Exercise prompt:
Produce the full set of records below once more, exactly as they stand.

------ Given information ------

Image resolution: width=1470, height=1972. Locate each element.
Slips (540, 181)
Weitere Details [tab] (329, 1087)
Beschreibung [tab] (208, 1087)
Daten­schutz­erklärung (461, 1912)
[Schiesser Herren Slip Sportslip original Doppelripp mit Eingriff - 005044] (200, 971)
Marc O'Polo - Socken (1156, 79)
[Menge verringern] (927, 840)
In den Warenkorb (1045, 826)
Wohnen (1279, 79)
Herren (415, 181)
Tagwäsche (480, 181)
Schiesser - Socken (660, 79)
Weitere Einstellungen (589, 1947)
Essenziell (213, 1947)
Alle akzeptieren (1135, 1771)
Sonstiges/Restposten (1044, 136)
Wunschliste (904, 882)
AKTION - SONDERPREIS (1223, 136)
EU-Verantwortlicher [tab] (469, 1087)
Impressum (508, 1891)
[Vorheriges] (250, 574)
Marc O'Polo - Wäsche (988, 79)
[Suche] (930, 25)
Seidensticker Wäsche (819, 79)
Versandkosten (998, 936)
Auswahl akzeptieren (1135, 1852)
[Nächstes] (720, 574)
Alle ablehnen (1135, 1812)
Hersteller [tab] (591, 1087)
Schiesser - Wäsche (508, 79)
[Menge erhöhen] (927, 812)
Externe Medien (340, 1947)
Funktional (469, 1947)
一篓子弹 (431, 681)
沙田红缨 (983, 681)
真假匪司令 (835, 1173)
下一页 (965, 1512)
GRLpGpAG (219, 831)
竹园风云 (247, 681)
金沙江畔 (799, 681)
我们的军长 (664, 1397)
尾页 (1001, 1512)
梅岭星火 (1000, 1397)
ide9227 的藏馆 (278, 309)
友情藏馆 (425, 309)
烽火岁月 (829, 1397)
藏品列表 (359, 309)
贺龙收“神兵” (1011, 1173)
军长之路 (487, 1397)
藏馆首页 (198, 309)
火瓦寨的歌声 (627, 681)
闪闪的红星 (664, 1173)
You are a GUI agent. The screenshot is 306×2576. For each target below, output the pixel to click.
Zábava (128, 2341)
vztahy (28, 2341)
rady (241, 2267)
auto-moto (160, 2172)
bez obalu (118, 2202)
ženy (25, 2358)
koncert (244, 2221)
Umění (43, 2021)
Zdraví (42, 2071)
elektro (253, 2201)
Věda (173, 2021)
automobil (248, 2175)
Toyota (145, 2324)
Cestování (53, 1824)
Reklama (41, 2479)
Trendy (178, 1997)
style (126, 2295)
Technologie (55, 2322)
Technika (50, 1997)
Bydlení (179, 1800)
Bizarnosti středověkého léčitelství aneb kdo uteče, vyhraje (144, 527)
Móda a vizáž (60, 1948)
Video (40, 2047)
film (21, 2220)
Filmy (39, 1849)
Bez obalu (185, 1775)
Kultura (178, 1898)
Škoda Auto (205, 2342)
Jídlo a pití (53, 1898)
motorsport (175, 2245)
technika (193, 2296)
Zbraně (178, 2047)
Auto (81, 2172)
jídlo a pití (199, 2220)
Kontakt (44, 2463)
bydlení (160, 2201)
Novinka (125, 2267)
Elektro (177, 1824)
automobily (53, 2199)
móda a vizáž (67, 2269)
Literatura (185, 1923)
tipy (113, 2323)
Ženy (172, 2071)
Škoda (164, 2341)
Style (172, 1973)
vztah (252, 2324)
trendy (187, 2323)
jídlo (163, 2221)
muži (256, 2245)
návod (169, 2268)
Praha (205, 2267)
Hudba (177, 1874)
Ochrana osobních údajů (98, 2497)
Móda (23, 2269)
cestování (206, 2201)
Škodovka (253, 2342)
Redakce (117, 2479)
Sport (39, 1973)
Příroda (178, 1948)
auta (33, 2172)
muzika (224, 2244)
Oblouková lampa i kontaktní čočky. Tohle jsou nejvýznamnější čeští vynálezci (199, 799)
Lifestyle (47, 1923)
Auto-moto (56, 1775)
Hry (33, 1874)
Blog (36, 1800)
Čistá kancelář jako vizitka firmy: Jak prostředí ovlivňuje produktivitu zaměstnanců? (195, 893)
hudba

------

Problem solution:
Image resolution: width=1470, height=1972. Locate each element.
Slips (540, 181)
Weitere Details [tab] (329, 1087)
Beschreibung [tab] (208, 1087)
Daten­schutz­erklärung (461, 1912)
[Schiesser Herren Slip Sportslip original Doppelripp mit Eingriff - 005044] (200, 971)
Marc O'Polo - Socken (1156, 79)
[Menge verringern] (927, 840)
In den Warenkorb (1045, 826)
Wohnen (1279, 79)
Herren (415, 181)
Tagwäsche (480, 181)
Schiesser - Socken (660, 79)
Weitere Einstellungen (589, 1947)
Essenziell (213, 1947)
Alle akzeptieren (1135, 1771)
Sonstiges/Restposten (1044, 136)
Wunschliste (904, 882)
AKTION - SONDERPREIS (1223, 136)
EU-Verantwortlicher [tab] (469, 1087)
Impressum (508, 1891)
[Vorheriges] (250, 574)
Marc O'Polo - Wäsche (988, 79)
[Suche] (930, 25)
Seidensticker Wäsche (819, 79)
Versandkosten (998, 936)
Auswahl akzeptieren (1135, 1852)
[Nächstes] (720, 574)
Alle ablehnen (1135, 1812)
Hersteller [tab] (591, 1087)
Schiesser - Wäsche (508, 79)
[Menge erhöhen] (927, 812)
Externe Medien (340, 1947)
Funktional (469, 1947)
一篓子弹 (431, 681)
沙田红缨 (983, 681)
真假匪司令 (835, 1173)
下一页 (965, 1512)
GRLpGpAG (219, 831)
竹园风云 (247, 681)
金沙江畔 (799, 681)
我们的军长 (664, 1397)
尾页 (1001, 1512)
梅岭星火 (1000, 1397)
ide9227 的藏馆 (278, 309)
友情藏馆 (425, 309)
烽火岁月 (829, 1397)
藏品列表 (359, 309)
贺龙收“神兵” (1011, 1173)
军长之路 (487, 1397)
藏馆首页 (198, 309)
火瓦寨的歌声 (627, 681)
闪闪的红星 (664, 1173)
You are a GUI agent. The screenshot is 306×2576. For each target below, output the pixel to click.
Zábava (128, 2341)
vztahy (28, 2341)
rady (241, 2267)
auto-moto (160, 2172)
bez obalu (118, 2202)
ženy (25, 2358)
koncert (244, 2221)
Umění (43, 2021)
Zdraví (42, 2071)
elektro (253, 2201)
Věda (173, 2021)
automobil (248, 2175)
Toyota (145, 2324)
Cestování (53, 1824)
Reklama (41, 2479)
Trendy (178, 1997)
style (126, 2295)
Technologie (55, 2322)
Technika (50, 1997)
Bydlení (179, 1800)
Bizarnosti středověkého léčitelství aneb kdo uteče, vyhraje (144, 527)
Móda a vizáž (60, 1948)
Video (40, 2047)
film (21, 2220)
Filmy (39, 1849)
Bez obalu (185, 1775)
Kultura (178, 1898)
Škoda Auto (205, 2342)
Jídlo a pití (53, 1898)
motorsport (175, 2245)
technika (193, 2296)
Zbraně (178, 2047)
Auto (81, 2172)
jídlo a pití (199, 2220)
Kontakt (44, 2463)
bydlení (160, 2201)
Novinka (125, 2267)
Elektro (177, 1824)
automobily (53, 2199)
móda a vizáž (67, 2269)
Literatura (185, 1923)
tipy (113, 2323)
Ženy (172, 2071)
Škoda (164, 2341)
Style (172, 1973)
vztah (252, 2324)
trendy (187, 2323)
jídlo (163, 2221)
muži (256, 2245)
návod (169, 2268)
Praha (205, 2267)
Hudba (177, 1874)
Ochrana osobních údajů (98, 2497)
Móda (23, 2269)
cestování (206, 2201)
Škodovka (253, 2342)
Redakce (117, 2479)
Sport (39, 1973)
Příroda (178, 1948)
auta (33, 2172)
muzika (224, 2244)
Oblouková lampa i kontaktní čočky. Tohle jsou nejvýznamnější čeští vynálezci (199, 799)
Lifestyle (47, 1923)
Auto-moto (56, 1775)
Hry (33, 1874)
Blog (36, 1800)
Čistá kancelář jako vizitka firmy: Jak prostředí ovlivňuje produktivitu zaměstnanců? (195, 893)
hudba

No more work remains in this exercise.